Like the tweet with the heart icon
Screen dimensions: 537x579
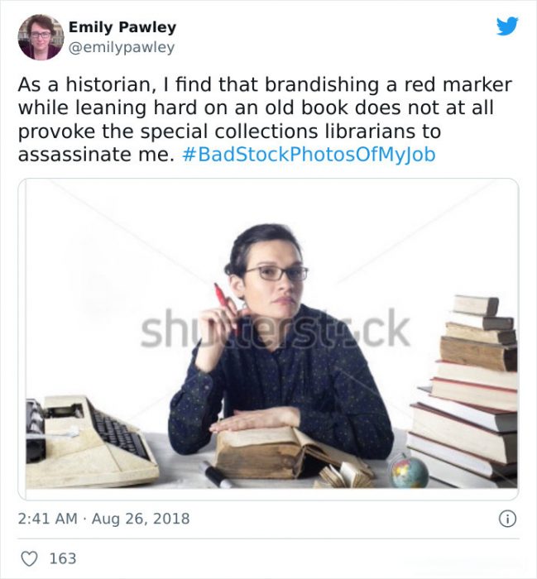tap(29, 558)
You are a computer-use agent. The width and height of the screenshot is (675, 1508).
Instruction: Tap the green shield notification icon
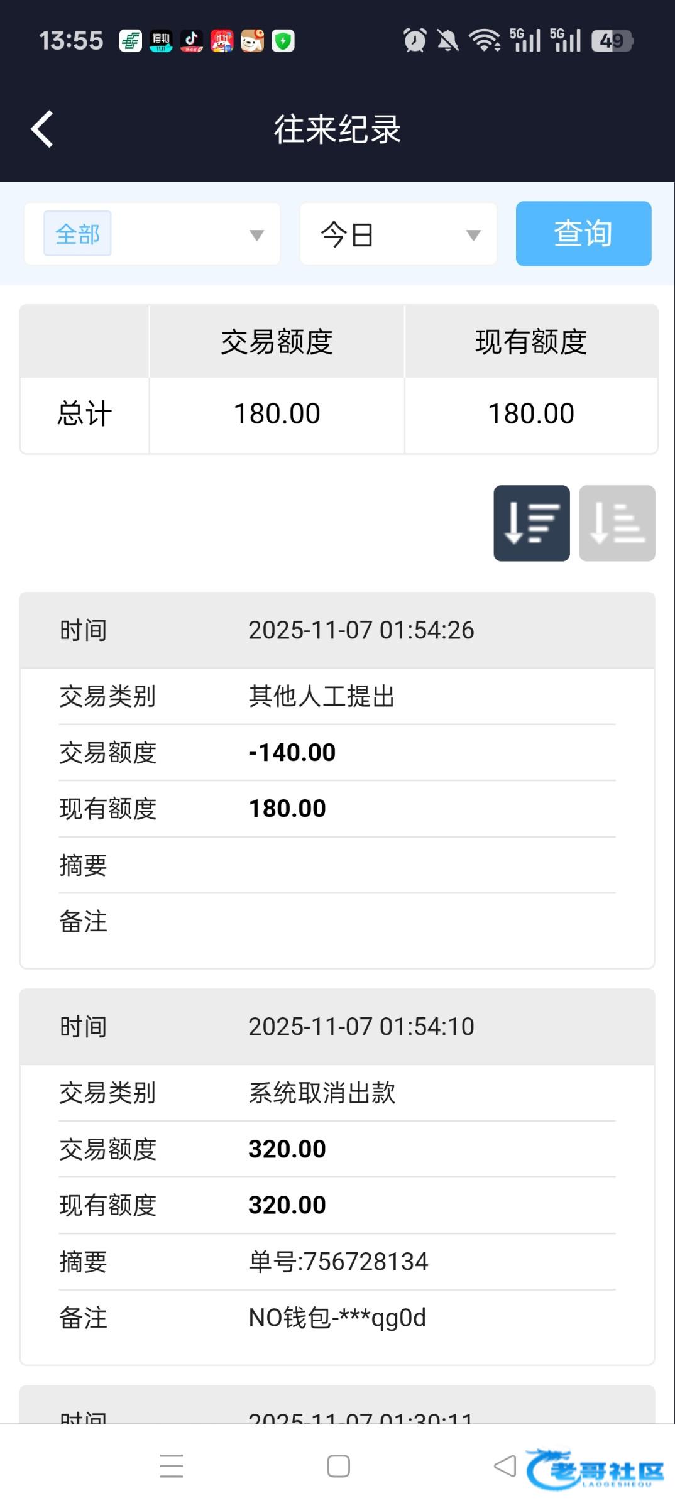[x=283, y=41]
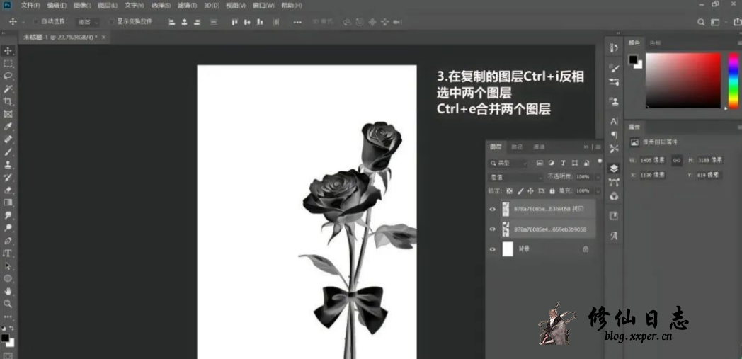Click the lock all layers icon

coord(553,190)
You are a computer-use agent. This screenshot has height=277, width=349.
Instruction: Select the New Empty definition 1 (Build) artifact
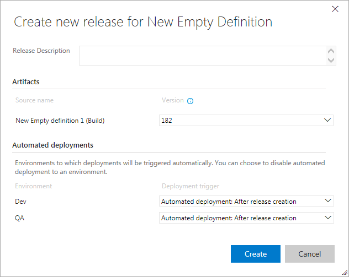pos(60,121)

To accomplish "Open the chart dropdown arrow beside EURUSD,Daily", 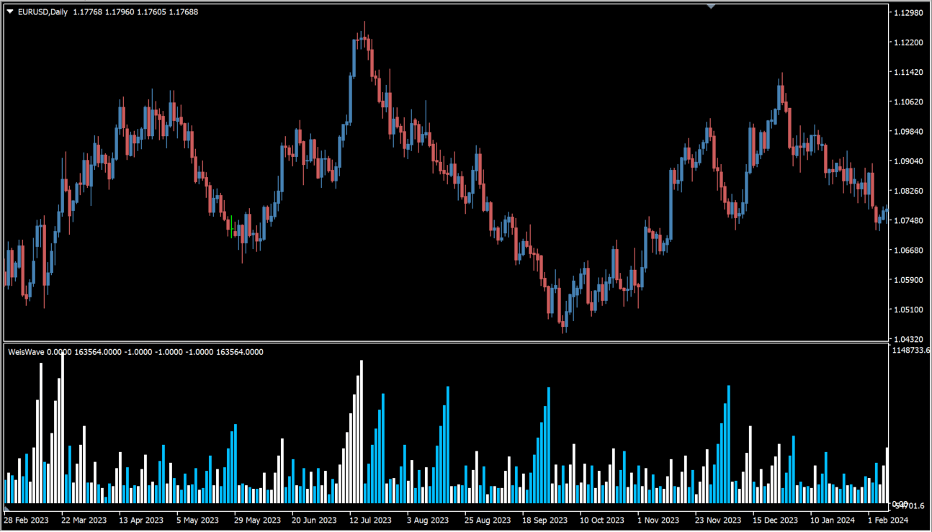I will tap(10, 12).
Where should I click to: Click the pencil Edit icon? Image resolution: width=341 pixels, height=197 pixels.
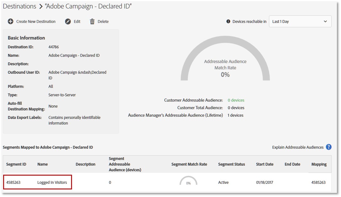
==============================
■ ЗАДАЧА:
Найдите в записях выше все строки, содержащие слово «computer», и перепишите каждую из них целиком. Регистр букв учитывается.

■ РАЗБОР РЕШЕНИЯ:
You are a computer-use agent. The width and height of the screenshot is (675, 1508).
You are a computer-use agent. This screenshot has height=277, width=349.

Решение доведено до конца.